Material for locating text and elements

***

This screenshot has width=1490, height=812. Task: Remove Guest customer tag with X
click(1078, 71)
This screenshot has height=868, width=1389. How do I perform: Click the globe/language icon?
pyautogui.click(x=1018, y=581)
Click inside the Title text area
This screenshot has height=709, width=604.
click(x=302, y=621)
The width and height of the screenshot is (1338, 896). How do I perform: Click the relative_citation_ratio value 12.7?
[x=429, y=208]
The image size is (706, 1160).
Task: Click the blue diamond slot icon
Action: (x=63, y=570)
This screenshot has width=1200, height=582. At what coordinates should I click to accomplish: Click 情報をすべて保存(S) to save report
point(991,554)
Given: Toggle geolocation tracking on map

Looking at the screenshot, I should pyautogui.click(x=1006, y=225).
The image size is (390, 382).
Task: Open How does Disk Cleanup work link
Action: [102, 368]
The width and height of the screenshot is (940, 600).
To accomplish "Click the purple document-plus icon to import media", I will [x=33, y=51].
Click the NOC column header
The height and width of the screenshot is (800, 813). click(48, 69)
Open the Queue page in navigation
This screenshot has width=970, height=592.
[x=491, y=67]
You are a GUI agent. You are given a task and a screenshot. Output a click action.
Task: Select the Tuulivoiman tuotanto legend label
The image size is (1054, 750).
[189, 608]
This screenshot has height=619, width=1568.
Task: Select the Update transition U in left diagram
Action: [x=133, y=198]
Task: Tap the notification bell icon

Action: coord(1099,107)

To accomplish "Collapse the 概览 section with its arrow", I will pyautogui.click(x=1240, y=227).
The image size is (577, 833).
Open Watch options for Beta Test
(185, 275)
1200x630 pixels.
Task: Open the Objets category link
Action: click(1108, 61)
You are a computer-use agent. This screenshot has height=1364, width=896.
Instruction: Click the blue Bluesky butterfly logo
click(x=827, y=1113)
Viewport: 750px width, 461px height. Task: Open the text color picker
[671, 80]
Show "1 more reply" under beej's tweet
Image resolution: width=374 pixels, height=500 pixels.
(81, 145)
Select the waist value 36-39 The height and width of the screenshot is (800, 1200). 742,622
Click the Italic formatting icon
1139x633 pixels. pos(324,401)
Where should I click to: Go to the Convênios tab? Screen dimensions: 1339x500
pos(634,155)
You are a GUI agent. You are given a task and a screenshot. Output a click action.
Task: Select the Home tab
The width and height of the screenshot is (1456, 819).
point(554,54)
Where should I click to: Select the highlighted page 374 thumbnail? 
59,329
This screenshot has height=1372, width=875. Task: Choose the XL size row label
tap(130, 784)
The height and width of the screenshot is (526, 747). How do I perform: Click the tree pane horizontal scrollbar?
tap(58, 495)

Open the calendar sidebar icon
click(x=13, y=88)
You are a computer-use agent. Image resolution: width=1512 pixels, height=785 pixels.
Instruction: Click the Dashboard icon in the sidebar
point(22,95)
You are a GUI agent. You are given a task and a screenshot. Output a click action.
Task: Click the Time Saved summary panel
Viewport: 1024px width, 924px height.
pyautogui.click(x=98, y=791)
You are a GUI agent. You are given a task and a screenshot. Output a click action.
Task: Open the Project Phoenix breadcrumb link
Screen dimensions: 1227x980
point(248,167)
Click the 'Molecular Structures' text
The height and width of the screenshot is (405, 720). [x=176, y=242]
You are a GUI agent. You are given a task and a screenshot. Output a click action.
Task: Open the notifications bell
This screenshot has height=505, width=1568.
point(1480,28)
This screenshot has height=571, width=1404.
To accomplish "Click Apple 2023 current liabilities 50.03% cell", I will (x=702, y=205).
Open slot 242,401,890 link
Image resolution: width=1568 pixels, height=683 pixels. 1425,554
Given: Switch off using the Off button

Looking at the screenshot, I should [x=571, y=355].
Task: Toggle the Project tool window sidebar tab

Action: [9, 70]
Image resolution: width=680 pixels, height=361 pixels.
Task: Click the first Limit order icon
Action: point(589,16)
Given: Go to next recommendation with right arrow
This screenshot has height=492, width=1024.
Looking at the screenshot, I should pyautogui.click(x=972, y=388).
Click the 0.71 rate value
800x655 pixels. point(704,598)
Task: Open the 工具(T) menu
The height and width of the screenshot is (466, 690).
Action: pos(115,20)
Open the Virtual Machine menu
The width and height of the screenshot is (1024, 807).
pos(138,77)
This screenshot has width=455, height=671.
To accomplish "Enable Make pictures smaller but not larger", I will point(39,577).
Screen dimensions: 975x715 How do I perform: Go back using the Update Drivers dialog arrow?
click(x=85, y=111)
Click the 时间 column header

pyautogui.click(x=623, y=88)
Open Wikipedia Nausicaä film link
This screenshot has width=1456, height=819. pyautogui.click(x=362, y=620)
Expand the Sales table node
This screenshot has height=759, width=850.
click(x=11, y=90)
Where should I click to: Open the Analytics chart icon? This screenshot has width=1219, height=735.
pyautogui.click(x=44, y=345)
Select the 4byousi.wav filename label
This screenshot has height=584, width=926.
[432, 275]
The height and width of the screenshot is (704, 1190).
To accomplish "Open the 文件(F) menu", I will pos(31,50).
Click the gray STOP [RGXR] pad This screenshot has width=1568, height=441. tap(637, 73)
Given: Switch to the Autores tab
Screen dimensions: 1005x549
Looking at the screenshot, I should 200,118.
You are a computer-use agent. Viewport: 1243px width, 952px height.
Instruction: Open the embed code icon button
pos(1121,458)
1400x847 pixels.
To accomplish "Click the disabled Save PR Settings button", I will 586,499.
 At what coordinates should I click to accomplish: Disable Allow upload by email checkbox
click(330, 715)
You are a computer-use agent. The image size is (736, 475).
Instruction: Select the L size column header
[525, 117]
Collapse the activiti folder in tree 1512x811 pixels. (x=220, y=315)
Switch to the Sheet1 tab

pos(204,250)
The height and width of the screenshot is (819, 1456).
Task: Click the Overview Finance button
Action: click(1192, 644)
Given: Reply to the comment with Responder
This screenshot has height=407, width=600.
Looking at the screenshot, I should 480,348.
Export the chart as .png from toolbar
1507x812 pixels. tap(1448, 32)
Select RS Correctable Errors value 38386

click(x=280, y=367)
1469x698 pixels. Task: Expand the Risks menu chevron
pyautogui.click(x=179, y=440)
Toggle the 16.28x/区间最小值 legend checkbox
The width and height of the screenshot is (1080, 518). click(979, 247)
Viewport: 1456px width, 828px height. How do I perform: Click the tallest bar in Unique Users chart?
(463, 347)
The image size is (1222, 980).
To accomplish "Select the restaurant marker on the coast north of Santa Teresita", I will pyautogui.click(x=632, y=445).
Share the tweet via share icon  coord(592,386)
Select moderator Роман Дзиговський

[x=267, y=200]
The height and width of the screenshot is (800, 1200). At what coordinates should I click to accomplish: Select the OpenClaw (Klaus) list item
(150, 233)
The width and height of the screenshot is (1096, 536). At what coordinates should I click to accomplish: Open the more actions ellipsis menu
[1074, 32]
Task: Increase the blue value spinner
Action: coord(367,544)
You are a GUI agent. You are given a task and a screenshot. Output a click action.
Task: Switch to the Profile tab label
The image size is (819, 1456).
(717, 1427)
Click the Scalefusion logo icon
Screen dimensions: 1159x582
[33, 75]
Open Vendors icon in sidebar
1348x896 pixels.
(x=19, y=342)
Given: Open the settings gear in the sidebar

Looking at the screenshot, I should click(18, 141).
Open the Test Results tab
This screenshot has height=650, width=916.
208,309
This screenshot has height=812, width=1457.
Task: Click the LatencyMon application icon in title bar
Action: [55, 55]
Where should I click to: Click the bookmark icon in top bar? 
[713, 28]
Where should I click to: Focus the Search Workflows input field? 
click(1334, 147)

***

#### [WORK TO COMPLETE]
Find every line in the material that contains the word "Select" and copy each one out. Treat the match as case-sensitive.

#### [SOLUTION TO THE PROBLEM]
Task: Select the Tuulivoiman tuotanto legend label
Task: Select the Update transition U in left diagram
Select the waist value 36-39 The height and width of the screenshot is (800, 1200). 742,622
Task: Select the Home tab
Where should I click to: Select the highlighted page 374 thumbnail? 
Select the 4byousi.wav filename label
Instruction: Select the L size column header
Select RS Correctable Errors value 38386
To accomplish "Select the restaurant marker on the coast north of Santa Teresita", I will pyautogui.click(x=632, y=445).
Select moderator Роман Дзиговський
The height and width of the screenshot is (800, 1200). At what coordinates should I click to accomplish: Select the OpenClaw (Klaus) list item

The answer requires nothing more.